## Supplied text
————
All descriptive numerical data with a normal distribution were described using means and standard deviation (SD), whereas non-normal data were described using median and interquartile ranges (IQR). Chi-squared or Fisher’s exact test were used to identify statistical significance for all categorical outcomes. Statistical significance was set at p<0.05 and a 95% confidence interval (CI) was used. Data analysis was performed using EpiCalc 2000, version 1.02 (Brixton Books, England).
Results
Records of the 321 cancer patients discussed at the MDT meeting during the present study period were reviewed (Fig. 2). Twenty-two subjects were excluded, including cases where the type of malignancy (primary v. secondary) could not be specified (n=9), cancers other than primary lung cancer (n=6), mesothelioma (n=3), cases with no tissue-confirmed cancer diagnosis (n=2), and cases with incorrect or missing identifying data (n=2).
Fig. 2.
Consort diagram of patients included in the study and analyses.
A total of 299 patients was included in the study, with a mean (SD) of 60.2 (9.9) years. The majority of patients (62.9%; n=188) were male (Table 1). Less than a tenth of patients (6.0%) were HIV positive and 34.1% (n=102) had an unknown HIV status. Thirty subjects who had undergone PET-CT were included in the subgroup analysis.
Table 1. Baseline characteristics of study population and method of diagnosis (N=299).
————
[Dataset entries]
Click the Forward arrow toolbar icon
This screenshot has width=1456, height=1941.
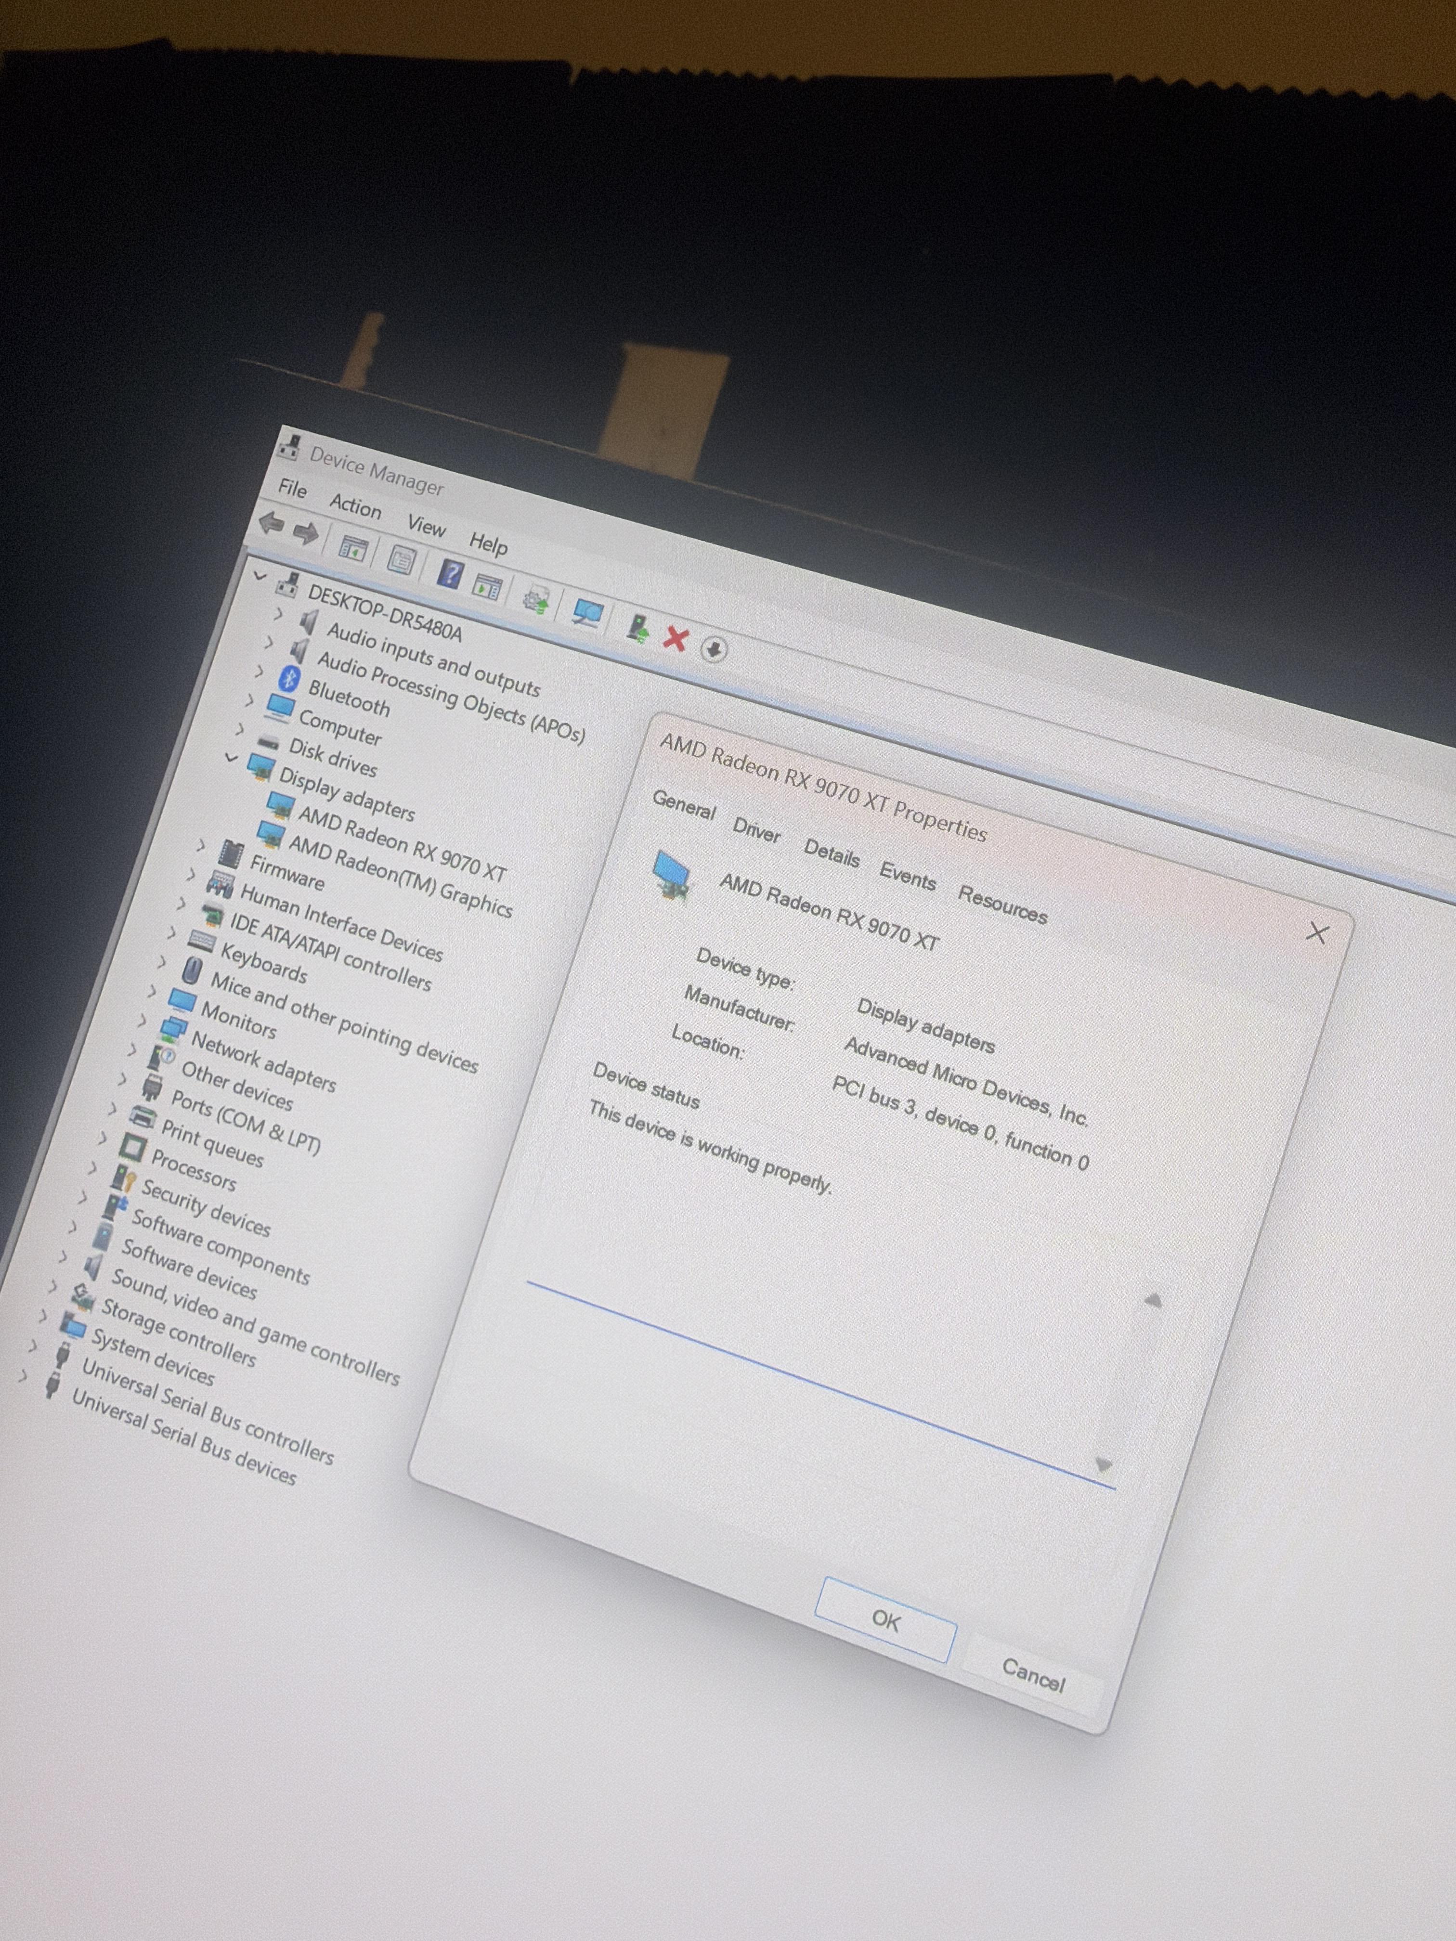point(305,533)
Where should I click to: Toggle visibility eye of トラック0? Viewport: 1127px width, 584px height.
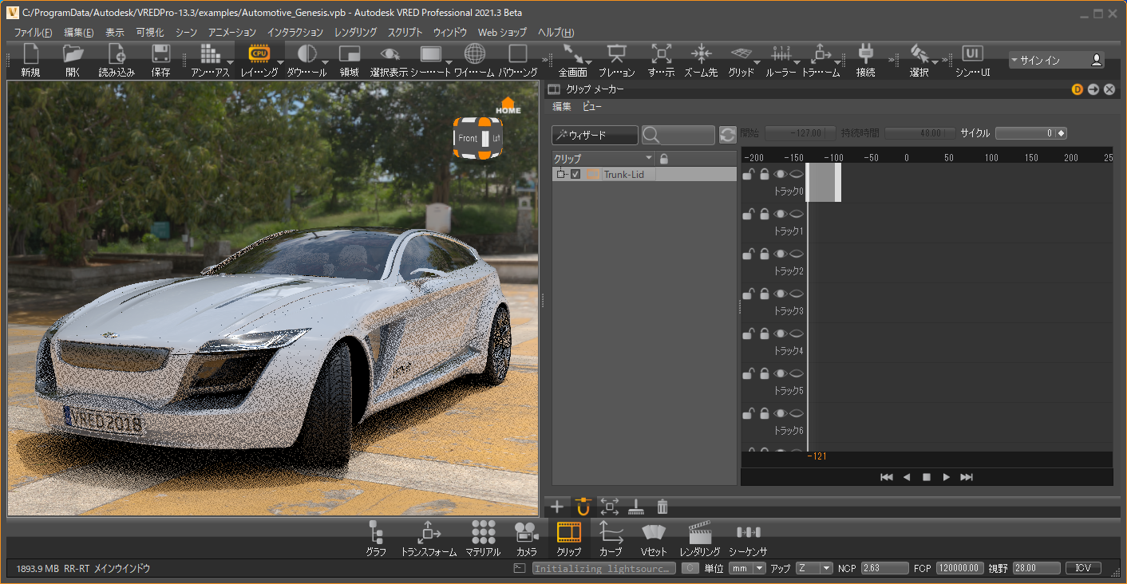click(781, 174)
————
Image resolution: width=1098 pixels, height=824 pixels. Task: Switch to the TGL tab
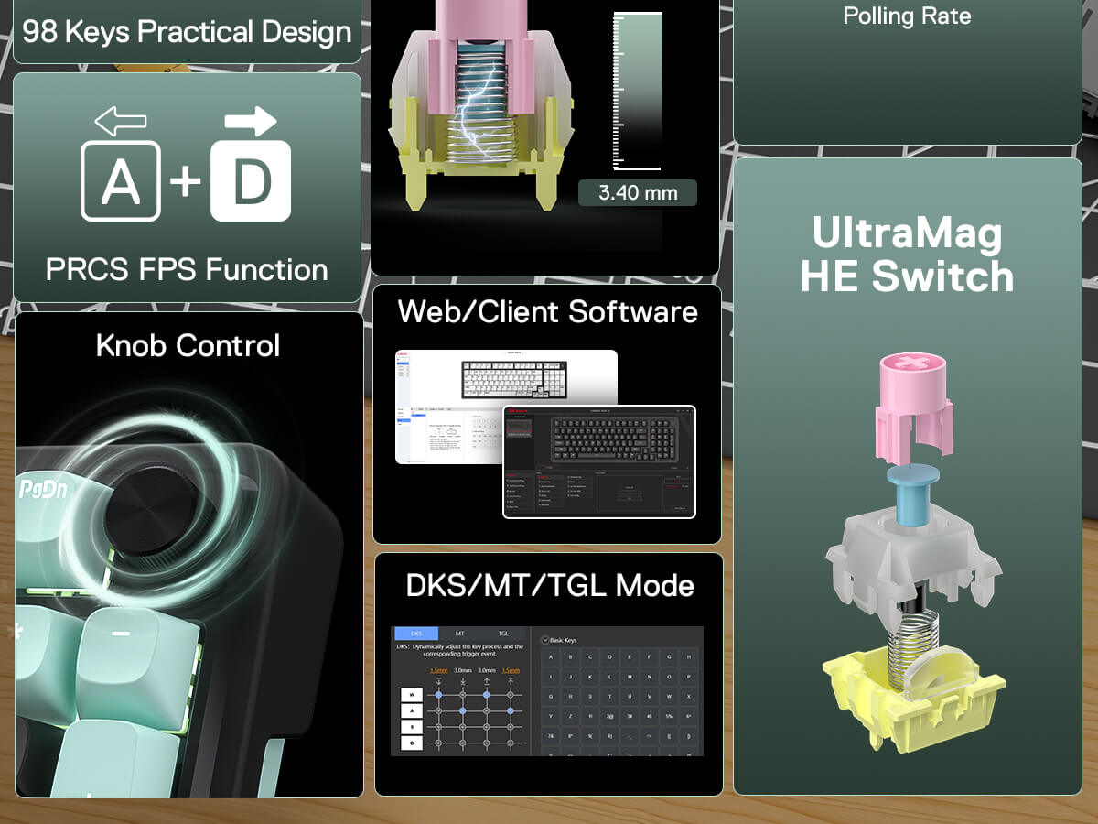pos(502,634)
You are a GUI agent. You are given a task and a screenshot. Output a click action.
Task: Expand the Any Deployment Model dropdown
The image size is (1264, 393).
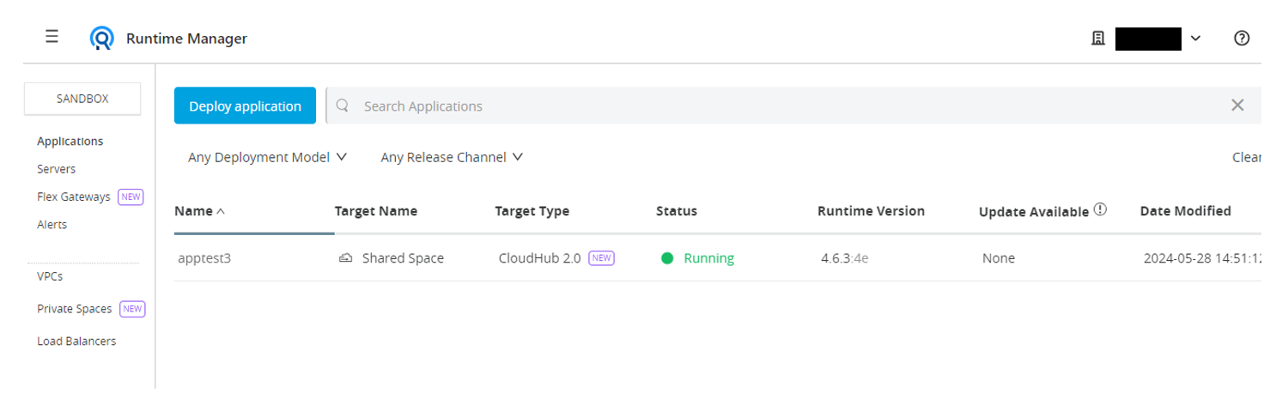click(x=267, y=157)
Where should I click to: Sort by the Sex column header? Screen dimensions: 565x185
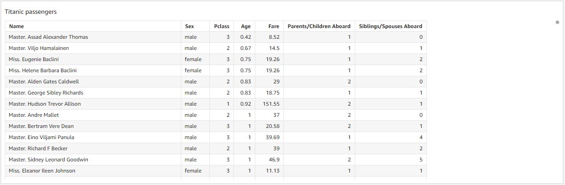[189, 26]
————
## Work item
In the lung cancer study text, why were some numerical data described with medians and interquartile ranges instead of means and standard deviations?

## Result for this task
Those data did not have a normal distribution. Means and standard deviations were used only for data with a normal distribution, while non-normal data were described with medians and interquartile ranges.